As a general rule, Arizona courts have recognized the need for an employer to protect itself and its customer relationships when an employee leaves and will enforce reasonable agreements that limit a former employee's right to compete with the former employer. There are a number of factors that will be considered by a court in determining whether such an agreement is reasonable, however, and Arizona courts consistently refuse to enforce agreements that are overly broad or overreaching.
Covenants Not To Compete vs. Non-Solicitation Agreements
Many agreements signed by employees include both non-compete provisions as well as provision prohibiting solicitation of customers or former employees. Often, however, an agreement may only address one or the other. A non-compete will preclude the former employee from working in the same business or industry as the same employer, usually within some defined geographic scope and time period. A non-solicitation agreement, on the other hand, will prohibit the former employee from contacting former customers or poaching other employees, but may be less restrictive as to future employment. Whatever the nature of the agreement, it will usually be enforceable unless its restrictions are found to be unreasonable.
What Restraints Are Unreasonable In A Non-Compete Agreement?
Unfortunately, in most cases there are no clear guidelines or precedents to help an employee or employer know whether a non-compete agreement will be enforceable. As stated above, such contracts are valid and enforceable but there is a long tradition of judicial disfavor towards a covenant that prevents a person from pursuing gainful employment. That being the case, the burden is typically on the party seeking to enforce the covenant not to compete (the employer) and that party must demonstrate that the restriction is no greater than necessary to protect the employer's legitimate interests and is not outweighed by the potential hardship to the employee and injury to the public.

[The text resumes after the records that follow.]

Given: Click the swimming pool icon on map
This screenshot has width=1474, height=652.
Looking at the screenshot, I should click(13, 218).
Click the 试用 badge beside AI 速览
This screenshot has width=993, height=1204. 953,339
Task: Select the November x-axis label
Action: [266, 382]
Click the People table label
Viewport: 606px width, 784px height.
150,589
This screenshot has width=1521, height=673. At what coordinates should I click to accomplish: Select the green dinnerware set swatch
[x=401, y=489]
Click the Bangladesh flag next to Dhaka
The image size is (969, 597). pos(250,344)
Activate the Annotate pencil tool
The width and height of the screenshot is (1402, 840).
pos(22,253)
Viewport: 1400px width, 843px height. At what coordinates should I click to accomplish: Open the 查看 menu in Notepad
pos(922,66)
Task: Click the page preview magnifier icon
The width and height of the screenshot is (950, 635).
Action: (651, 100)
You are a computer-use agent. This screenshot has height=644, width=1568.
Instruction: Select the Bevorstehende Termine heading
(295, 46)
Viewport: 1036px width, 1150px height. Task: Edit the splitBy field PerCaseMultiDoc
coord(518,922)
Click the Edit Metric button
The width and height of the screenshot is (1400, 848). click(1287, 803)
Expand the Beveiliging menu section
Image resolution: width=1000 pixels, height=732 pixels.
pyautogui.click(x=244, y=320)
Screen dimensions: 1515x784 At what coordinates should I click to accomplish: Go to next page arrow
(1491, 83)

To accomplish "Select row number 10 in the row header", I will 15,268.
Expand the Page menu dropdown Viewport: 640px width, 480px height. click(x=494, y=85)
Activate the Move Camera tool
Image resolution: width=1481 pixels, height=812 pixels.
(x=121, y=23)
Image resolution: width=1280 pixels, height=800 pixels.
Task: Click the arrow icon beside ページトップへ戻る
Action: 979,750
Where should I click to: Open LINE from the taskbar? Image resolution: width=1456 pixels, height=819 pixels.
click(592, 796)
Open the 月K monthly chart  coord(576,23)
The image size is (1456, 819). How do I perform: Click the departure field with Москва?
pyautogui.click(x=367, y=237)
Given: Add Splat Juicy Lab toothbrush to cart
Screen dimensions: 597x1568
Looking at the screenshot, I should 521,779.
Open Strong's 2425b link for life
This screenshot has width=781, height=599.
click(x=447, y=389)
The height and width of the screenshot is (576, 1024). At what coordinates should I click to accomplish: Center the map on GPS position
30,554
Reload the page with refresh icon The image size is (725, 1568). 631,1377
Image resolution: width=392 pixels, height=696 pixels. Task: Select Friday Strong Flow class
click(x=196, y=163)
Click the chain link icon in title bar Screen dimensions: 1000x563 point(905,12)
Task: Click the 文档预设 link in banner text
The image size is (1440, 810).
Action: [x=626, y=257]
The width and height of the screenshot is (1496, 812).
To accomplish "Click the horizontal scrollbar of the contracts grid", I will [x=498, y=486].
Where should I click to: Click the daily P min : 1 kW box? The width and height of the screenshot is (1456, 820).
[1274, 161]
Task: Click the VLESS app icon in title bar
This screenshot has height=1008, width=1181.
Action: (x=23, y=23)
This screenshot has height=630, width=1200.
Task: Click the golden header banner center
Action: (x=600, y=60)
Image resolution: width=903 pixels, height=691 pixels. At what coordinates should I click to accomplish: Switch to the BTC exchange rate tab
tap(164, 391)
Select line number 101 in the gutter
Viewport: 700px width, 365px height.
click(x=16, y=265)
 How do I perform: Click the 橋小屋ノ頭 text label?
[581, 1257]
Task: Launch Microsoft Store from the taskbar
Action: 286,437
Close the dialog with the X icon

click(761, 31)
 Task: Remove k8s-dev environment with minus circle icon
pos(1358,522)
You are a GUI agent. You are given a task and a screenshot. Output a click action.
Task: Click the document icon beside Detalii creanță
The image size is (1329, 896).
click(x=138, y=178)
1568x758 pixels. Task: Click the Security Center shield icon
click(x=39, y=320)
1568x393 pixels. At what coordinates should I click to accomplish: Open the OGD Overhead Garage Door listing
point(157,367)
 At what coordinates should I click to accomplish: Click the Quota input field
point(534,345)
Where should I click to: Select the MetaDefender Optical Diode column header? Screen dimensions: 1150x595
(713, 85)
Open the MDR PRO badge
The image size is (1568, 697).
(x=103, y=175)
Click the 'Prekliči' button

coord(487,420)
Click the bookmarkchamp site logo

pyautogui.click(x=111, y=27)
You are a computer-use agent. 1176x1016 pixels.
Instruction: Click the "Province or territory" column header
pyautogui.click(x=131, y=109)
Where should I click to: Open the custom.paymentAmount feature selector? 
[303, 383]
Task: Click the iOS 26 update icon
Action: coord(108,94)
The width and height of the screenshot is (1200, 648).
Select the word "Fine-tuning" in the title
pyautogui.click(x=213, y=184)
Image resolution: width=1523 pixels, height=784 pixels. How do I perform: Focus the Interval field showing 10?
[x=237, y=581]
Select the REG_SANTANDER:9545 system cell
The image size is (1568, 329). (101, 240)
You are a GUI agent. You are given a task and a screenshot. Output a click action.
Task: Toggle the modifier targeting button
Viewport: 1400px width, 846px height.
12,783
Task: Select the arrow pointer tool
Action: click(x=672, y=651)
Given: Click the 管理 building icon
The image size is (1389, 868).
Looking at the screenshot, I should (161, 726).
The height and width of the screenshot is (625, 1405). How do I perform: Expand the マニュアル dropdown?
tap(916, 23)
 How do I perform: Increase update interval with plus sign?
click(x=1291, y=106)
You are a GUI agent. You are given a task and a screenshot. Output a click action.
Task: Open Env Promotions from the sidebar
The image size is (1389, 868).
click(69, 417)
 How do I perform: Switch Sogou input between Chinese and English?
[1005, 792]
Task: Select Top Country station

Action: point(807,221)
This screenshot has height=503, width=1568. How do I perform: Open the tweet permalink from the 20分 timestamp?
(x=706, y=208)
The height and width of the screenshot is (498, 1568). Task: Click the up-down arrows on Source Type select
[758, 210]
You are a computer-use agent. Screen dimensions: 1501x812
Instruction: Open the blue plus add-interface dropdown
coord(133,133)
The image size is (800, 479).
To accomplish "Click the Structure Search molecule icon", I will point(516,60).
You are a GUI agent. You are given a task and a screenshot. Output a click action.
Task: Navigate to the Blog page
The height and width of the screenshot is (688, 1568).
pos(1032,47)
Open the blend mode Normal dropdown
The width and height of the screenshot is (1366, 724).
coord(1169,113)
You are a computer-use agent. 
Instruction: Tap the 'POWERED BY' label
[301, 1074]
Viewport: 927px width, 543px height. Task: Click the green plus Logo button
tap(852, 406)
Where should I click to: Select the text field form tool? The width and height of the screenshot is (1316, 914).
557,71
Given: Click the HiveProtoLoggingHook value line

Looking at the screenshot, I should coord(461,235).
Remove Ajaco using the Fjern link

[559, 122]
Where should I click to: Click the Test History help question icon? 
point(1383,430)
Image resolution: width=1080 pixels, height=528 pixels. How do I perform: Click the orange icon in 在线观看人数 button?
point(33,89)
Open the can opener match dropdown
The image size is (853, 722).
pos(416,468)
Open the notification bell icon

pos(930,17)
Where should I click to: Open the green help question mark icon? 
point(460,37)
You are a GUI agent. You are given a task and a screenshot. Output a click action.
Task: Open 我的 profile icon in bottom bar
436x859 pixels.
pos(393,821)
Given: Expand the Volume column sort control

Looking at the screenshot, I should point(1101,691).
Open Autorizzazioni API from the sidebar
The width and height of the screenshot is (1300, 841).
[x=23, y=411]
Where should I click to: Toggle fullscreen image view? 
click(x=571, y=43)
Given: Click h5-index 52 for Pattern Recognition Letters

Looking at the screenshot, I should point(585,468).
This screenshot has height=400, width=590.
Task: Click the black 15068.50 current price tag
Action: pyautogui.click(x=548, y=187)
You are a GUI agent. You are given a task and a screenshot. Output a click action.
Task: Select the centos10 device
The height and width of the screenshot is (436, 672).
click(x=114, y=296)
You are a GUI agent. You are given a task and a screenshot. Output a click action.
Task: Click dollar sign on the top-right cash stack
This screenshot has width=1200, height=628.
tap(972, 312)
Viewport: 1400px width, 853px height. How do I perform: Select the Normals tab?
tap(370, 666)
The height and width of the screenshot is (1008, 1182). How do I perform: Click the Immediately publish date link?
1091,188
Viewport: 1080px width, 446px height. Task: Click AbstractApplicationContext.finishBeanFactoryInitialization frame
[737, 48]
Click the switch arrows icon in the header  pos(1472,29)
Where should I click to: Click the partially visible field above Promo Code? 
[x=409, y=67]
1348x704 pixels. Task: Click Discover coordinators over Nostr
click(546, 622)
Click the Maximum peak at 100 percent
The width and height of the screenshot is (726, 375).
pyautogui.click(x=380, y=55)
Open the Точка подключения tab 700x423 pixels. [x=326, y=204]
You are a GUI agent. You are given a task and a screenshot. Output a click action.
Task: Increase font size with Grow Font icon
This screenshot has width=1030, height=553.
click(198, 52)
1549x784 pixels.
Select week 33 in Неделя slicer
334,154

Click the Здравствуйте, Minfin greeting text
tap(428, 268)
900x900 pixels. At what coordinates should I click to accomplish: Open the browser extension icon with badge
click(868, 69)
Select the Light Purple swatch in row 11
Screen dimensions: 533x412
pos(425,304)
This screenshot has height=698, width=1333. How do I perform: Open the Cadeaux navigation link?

So Can You Tell Me Whether This Non-Compete Is Enforceable?
Probably Not. A lawyer can review the agreement and provide an opinion of the relative strengths and weeknesses of each case, but every case of this type is different and it is impossible to predict how a court may rule. We can, however, also help you understand the risks and potential costs of violating such an agreement or, from the employer's point of view, of seeking to enforce a non-compete agreement.